My implementation of the Kuhn algorithm is as follows.

nodes = graph.keys
  #=> [:A, :B, :C, :D, :E, :F, :G, :H, :I] 
incoming = graph.each_with_object(nodes.map { |n| [n, []] }.to_h) do |(k,v),h|
  v.each { |n| h[n] << k }
end
  #=> {:A=>[], :B=>[], :C=>[:A], :D=>[:A, :B, :C, :F], :E=>[:C], :F=>[:C, :E],
  #    :G=>[:D, :F], :H=>[:E, :F, :G], :I=>[:F, :G]}

incoming[:H] #=> [:E, :F, :G] , for example, shows that the arcs directed into node :H are :E->:H , :F->:H and :G->:H .

no_incoming_nodes = incoming.select { |k,v| v.empty? }.keys
  #=> [:A, :B]  
sorted_nodes = []
until no_incoming_nodes.empty?
  n = no_incoming_nodes.pop
  sorted_nodes << n
  graph[n].each do |next_node|
    incoming[next_node].delete(n)
    no_incoming_nodes << next_node if incoming[next_node].empty?
  end
end
sorted_nodes
  #=> [:B, :A, :C, :E, :F, :D, :G, :I, :H]

---

The second step is to implement a dynamic-programming algorithm to count the number of paths from node :A to node :H . I will explain how it works by explaining the meaning of the numbers above each node in the diagram immediatally above.

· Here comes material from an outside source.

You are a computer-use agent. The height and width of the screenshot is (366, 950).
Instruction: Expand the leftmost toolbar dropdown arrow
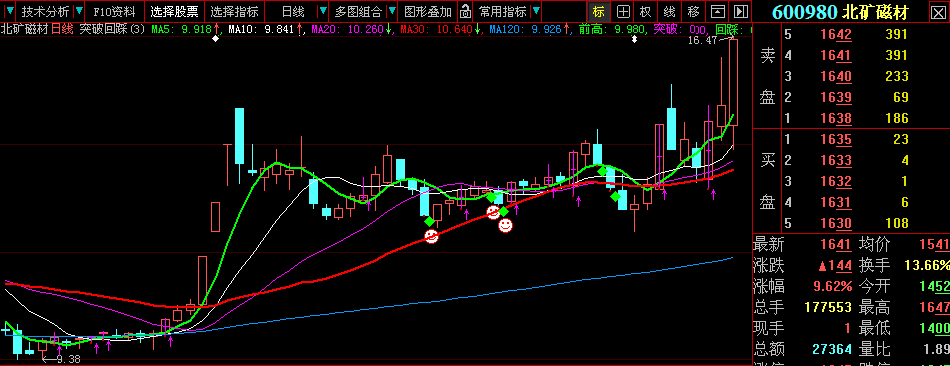(10, 11)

The number of paths from node I (the element of sorted_nodes that is followed by the terminus) is 0 (the number above I) because I is not the terminus and has no outgoing nodes.

Going back one node in sorted_nodes , the number of paths from G to the terminus is 1 as it is followed by the terminus ( 1 ) and node I, which has 0 paths to the terminus.

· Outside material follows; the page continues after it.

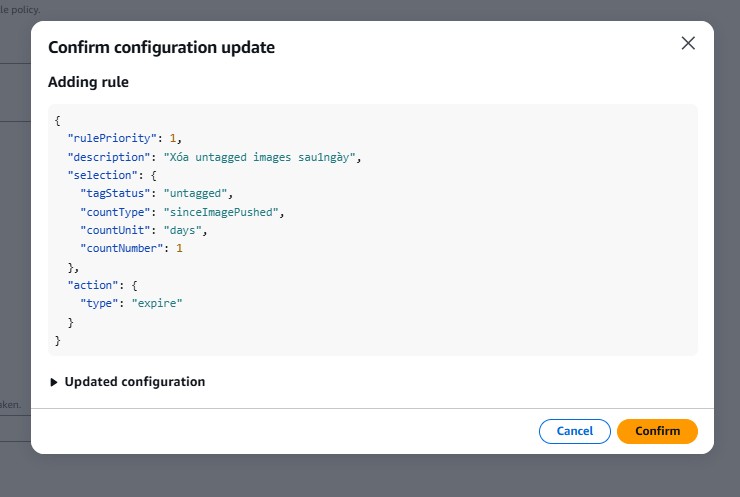Viewport: 740px width, 497px height.
Task: Cancel the configuration update
Action: [x=575, y=431]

The number of paths from node D to the terminus is 1 because D is followed by only one node, G, and G has 1 path to the terminus.

Node F has 3 paths to the terminus, 1 that goes directly to the terminus, 1 that passes through D, 0 that pass through I and 1 that passes through G.

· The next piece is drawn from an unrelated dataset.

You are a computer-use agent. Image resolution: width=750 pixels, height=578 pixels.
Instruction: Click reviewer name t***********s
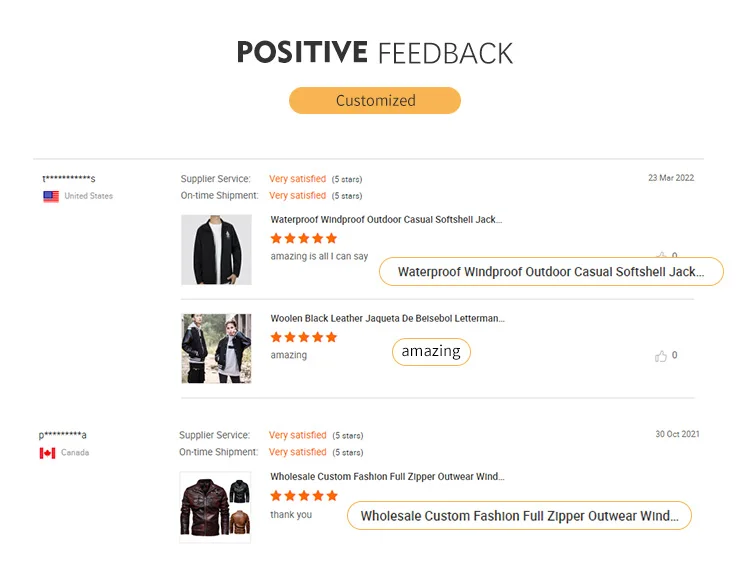pyautogui.click(x=69, y=179)
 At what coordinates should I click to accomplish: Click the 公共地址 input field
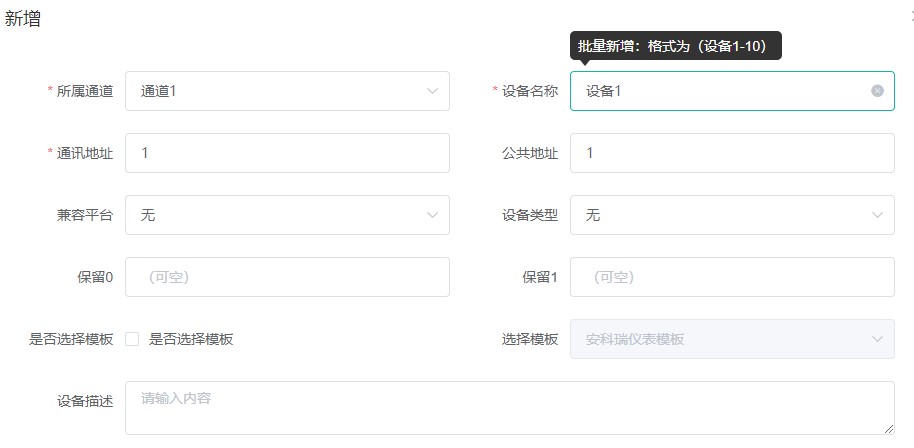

Similarly, there are 4 paths from node E to the terminus, 8 paths from node C to the terminus and, our objective, 9 paths from A, the origin, to the terminus. The computation can be implemented as follows (using sorted_nodes computed earlier).

origin   = :A
terminus = :H

tot_to = graph.each_with_object({}) do |(k,v),h|  
  (h[k] = k == terminus ? 1 : 0) if v.empty?
end
  #=> {:H=>1, :I=>0}

(sorted_nodes.index(terminus) - 1).downto(sorted_nodes.index(origin)).each do |i|
  n = sorted_nodes[i]
  tot_to[n] = graph[n].sum { |m| tot_to[m] }
end
tot_to[origin]
  #=> 9

Lastly, I would like to mention that the dynamic programming algorithm could have been organised differently, with roughly equal computational efficiency. Rather than beginning at the terminus and working backward, we could have started at the origin and worked forward until the terminus is reached, at each node computing the number of paths from A to the given node.